Secondly, the narrative unmasks 'power dynamics' with regard to the power of 'naming'. It becomes clearer in the story that those who are superior and powerful always have the upper hand when coming to naming the powerless other(s), while at the same time defining how they (the powerful) should be named. The powerless were given demeaning names and ones that reminded them that they were not the same or equal. Thirdly, the story reminds us that racial discourse is about the politics of identity and belonging. Fourthly, the story reminds us that those who are powerful also have the powers to define one's movements and activities. Speaking of this reality, Kritzinger remarked:

I do not remember much about Aia Mina, except that she bathed my sister and me and that she worked in the kitchen. I also remember that she and her daughter, whose name I can't remember, but whom we called a "meidjie" (a young black girl), lived in a single outside room called a "bediendekamer" (servants' quarters) attached to the garage of the house that our family was renting at the time (1991:1-2).

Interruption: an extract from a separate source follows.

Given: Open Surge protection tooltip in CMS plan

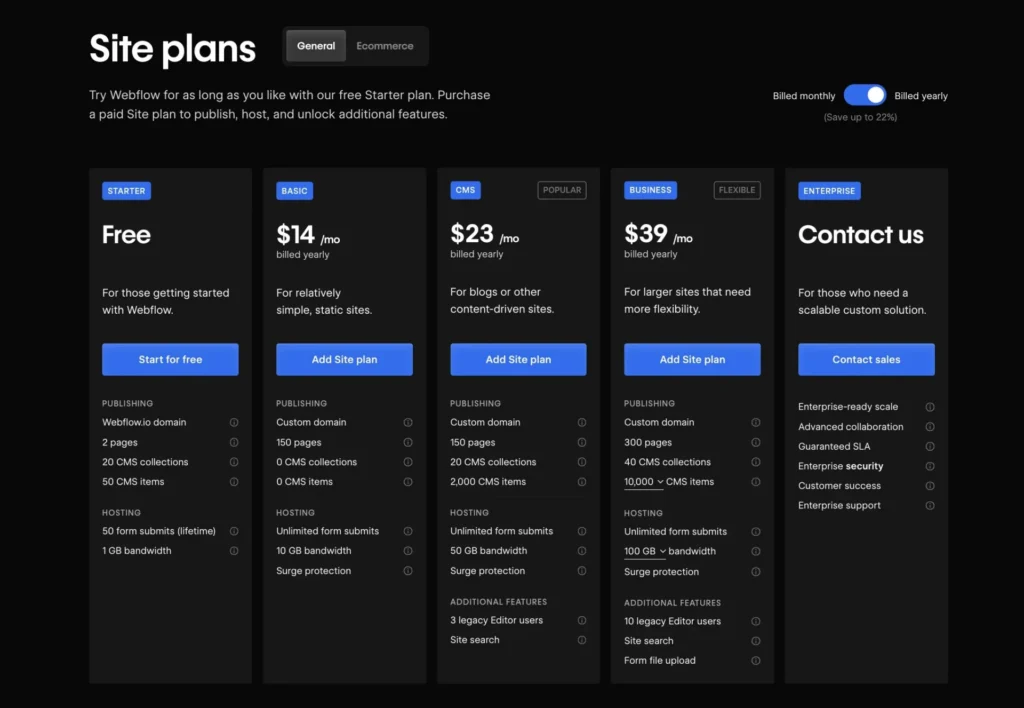Looking at the screenshot, I should (583, 571).
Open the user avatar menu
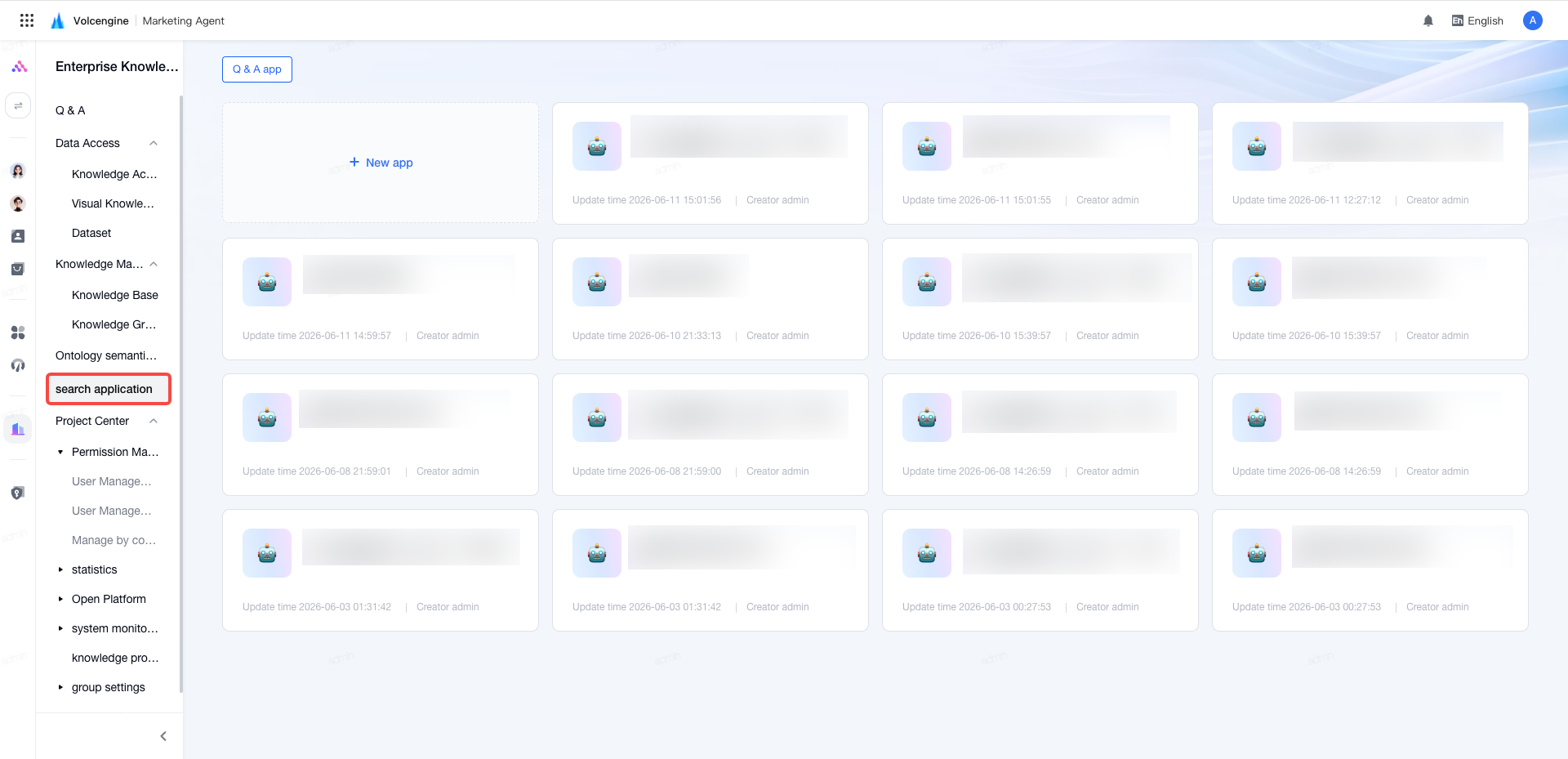Image resolution: width=1568 pixels, height=759 pixels. click(1533, 20)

In the fifth place, the story of Prof. Kritzinger reminds us of the politics of 'swart gevaar'. Swart gevaar is an Afrikaans concept for 'black danger' and was used during the apartheid times to instil fear among white communities when coming to the manner in which they should relate to blacks. Blacks were always treated with suspicion. In his story, Kritzinger recalls the following:

I also remember that their room was very dark and smelt rather stuffy; and that I was rather scared when I entered it one day to fetch a tennis ball that had run in there. I also remember how my mother scolded me for going into Aia Mina's room, and told me that one doesn't go into the house of a black person. I asked why, and I cannot remember the exact answer I got, but it made me apprehensive and scared of the dark stuffy houses where dark people live. I was also surprised that Aia Mina's bed was raised onto bricks, which made it much higher than the beds I knew in my white world (1991:2).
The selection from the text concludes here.